::: Records provided

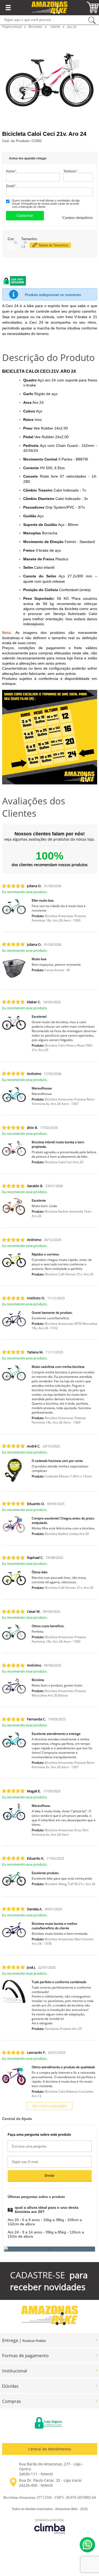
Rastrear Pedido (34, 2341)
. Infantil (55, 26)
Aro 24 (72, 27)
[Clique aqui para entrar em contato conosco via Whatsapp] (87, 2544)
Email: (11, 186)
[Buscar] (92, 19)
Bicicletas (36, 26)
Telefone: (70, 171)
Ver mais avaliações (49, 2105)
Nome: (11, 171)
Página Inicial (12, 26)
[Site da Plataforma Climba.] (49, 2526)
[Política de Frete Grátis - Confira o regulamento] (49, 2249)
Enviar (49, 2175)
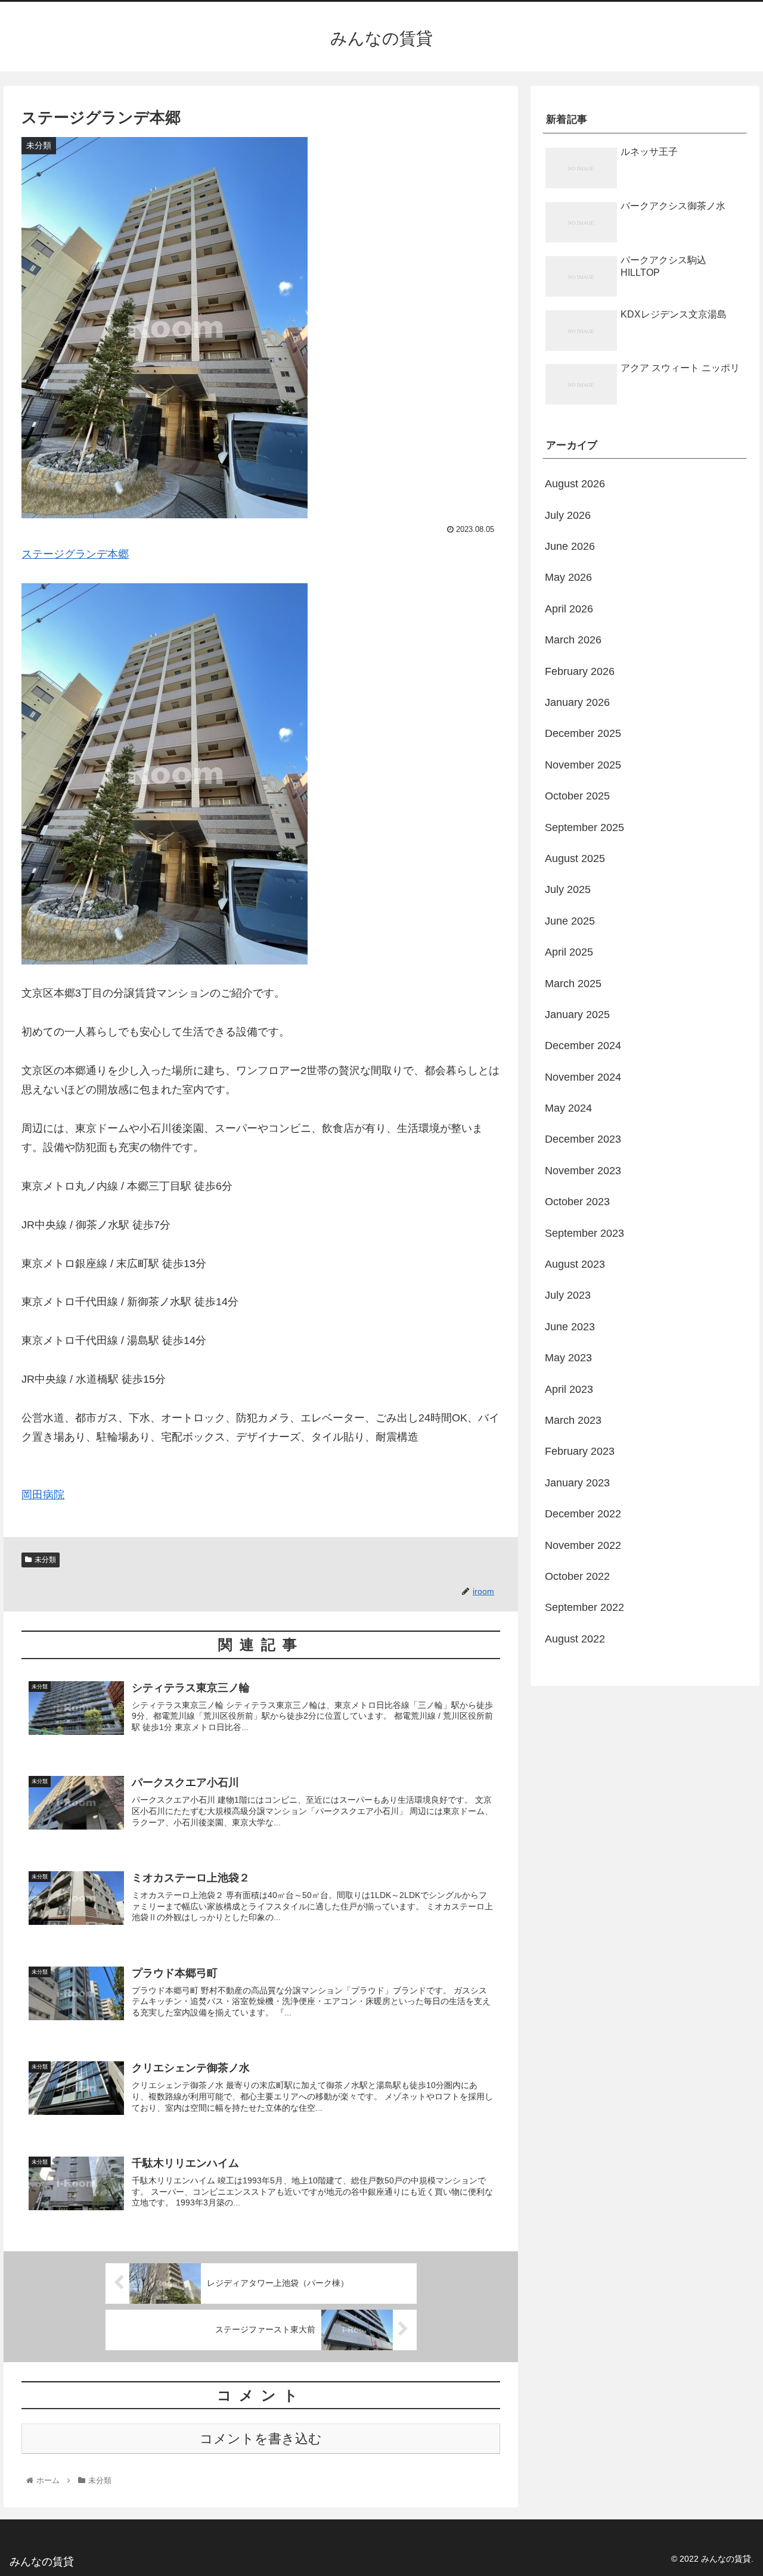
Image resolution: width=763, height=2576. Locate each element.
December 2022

::::::

(Instructions to follow) Transcribe, please, the lines from the one holding "Bicicletas (36, 26)" to the final line of the material, both included, exactly and with no extra lines, and skip the pictures.

(Answer to the exercise)
Bicicletas (36, 26)
Telefone: (70, 171)
Ver mais avaliações (49, 2105)
Nome: (11, 171)
Página Inicial (12, 26)
[Site da Plataforma Climba.] (49, 2526)
[Política de Frete Grátis - Confira o regulamento] (49, 2249)
Enviar (49, 2175)
Image resolution: width=763, height=2576. Locate each element.
December 2022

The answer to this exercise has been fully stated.